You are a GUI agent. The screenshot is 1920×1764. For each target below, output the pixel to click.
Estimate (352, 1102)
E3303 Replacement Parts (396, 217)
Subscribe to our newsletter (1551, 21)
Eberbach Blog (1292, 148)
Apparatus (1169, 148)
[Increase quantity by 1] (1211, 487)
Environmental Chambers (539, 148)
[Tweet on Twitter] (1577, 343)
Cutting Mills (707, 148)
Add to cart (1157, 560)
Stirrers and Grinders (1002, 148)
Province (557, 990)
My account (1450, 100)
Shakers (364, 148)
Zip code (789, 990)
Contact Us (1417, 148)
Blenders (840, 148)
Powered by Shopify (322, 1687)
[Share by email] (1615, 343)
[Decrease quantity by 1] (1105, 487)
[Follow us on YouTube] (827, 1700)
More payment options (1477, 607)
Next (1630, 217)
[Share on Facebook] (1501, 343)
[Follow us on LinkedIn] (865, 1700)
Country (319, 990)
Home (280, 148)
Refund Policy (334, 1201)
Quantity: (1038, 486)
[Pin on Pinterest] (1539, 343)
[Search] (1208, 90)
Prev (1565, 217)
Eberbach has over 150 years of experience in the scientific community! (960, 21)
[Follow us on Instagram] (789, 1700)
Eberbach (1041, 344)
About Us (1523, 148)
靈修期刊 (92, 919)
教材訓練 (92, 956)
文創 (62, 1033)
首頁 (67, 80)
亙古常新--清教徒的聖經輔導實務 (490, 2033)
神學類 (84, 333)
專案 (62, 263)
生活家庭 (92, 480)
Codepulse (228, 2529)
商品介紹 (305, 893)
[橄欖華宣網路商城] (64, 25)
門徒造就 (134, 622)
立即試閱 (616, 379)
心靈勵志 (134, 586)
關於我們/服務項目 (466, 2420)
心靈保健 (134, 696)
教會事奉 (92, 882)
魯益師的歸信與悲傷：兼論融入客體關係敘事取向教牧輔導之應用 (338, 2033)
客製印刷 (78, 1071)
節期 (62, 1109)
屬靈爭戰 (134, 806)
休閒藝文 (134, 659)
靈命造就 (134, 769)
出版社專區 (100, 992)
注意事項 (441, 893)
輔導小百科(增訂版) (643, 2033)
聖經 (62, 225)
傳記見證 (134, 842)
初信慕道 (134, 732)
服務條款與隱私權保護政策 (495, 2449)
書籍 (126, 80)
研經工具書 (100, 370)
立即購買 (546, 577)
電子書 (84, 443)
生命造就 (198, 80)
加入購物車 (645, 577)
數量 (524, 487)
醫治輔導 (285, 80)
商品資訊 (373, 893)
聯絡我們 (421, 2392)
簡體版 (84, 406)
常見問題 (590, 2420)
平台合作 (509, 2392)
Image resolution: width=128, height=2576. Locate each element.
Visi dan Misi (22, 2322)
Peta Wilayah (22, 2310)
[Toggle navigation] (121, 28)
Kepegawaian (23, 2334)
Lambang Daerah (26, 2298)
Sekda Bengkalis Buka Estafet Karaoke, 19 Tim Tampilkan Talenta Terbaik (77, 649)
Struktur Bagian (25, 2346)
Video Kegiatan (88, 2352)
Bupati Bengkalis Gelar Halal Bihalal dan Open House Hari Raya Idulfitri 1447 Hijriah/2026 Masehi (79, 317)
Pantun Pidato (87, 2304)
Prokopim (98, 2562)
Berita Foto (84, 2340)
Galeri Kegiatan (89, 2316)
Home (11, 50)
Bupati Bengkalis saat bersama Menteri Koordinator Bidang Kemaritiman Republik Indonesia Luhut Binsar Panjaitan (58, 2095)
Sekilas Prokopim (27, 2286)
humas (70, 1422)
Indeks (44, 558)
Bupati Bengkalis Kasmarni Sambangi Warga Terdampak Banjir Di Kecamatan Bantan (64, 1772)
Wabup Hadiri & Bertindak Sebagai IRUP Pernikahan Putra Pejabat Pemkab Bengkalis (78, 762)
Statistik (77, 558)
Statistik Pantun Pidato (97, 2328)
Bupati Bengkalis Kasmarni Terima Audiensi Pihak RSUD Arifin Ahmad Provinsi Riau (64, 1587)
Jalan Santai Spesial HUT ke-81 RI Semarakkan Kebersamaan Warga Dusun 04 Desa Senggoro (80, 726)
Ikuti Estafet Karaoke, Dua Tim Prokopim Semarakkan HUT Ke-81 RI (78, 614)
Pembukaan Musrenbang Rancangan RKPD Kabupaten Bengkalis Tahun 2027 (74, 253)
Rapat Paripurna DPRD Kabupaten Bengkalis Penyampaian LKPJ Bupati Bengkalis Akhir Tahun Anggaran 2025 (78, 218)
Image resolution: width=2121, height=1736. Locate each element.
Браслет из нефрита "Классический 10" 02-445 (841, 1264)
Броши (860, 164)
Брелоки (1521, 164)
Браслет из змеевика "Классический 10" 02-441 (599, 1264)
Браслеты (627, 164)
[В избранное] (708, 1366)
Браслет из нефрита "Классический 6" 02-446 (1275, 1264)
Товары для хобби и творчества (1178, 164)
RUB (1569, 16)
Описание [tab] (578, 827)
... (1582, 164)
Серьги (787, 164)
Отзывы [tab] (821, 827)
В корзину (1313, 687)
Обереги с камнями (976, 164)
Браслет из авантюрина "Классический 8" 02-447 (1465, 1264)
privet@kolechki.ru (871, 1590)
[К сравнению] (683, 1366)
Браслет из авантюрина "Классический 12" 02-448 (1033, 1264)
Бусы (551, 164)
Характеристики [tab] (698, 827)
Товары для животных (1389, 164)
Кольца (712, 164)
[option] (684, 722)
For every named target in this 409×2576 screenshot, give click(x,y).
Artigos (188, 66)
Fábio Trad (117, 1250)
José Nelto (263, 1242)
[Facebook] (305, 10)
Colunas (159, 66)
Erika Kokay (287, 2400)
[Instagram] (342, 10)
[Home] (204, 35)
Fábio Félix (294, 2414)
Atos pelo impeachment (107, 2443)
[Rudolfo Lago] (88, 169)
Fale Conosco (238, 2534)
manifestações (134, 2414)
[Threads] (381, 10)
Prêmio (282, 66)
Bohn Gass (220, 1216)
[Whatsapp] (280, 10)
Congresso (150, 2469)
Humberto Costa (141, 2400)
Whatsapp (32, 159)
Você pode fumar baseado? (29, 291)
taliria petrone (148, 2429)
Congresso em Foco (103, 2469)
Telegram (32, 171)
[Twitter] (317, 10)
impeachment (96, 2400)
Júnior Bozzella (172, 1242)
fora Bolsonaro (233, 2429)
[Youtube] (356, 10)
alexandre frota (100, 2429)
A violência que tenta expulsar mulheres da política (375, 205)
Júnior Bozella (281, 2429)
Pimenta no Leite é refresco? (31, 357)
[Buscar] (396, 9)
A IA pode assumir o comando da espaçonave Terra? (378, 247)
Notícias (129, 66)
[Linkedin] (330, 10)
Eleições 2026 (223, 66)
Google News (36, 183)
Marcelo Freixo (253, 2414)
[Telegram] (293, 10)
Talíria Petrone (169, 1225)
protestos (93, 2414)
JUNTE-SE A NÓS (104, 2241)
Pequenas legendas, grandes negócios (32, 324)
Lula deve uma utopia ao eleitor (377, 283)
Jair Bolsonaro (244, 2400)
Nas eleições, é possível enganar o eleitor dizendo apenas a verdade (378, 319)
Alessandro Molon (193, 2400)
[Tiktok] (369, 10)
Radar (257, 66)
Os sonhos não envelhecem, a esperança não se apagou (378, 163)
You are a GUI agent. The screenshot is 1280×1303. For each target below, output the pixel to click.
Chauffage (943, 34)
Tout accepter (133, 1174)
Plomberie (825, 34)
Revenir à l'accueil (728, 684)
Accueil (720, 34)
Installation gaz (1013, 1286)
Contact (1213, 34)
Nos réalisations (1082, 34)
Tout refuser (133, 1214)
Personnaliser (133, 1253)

--------

_Instructions for the task_
Copy out exactly the lines that begin at the one with "Júnior Bozella (281, 2429)" and end at the close of the material above; nothing else belongs in the answer.

_Solution_
Júnior Bozella (281, 2429)
Pimenta no Leite é refresco? (31, 357)
[Buscar] (396, 9)
A IA pode assumir o comando da espaçonave Terra? (378, 247)
Notícias (129, 66)
[Linkedin] (330, 10)
Eleições 2026 (223, 66)
Google News (36, 183)
Marcelo Freixo (253, 2414)
[Telegram] (293, 10)
Talíria Petrone (169, 1225)
protestos (93, 2414)
JUNTE-SE A NÓS (104, 2241)
Pequenas legendas, grandes negócios (32, 324)
Lula deve uma utopia ao eleitor (377, 283)
Jair Bolsonaro (244, 2400)
Nas eleições, é possível enganar o eleitor dizendo apenas a verdade (378, 319)
Alessandro Molon (193, 2400)
[Tiktok] (369, 10)
Radar (257, 66)
Os sonhos não envelhecem, a esperança não se apagou (378, 163)
You are a GUI agent. The screenshot is 1280×1303. For each target below, output the pixel to click.
Chauffage (943, 34)
Tout accepter (133, 1174)
Plomberie (825, 34)
Revenir à l'accueil (728, 684)
Accueil (720, 34)
Installation gaz (1013, 1286)
Contact (1213, 34)
Nos réalisations (1082, 34)
Tout refuser (133, 1214)
Personnaliser (133, 1253)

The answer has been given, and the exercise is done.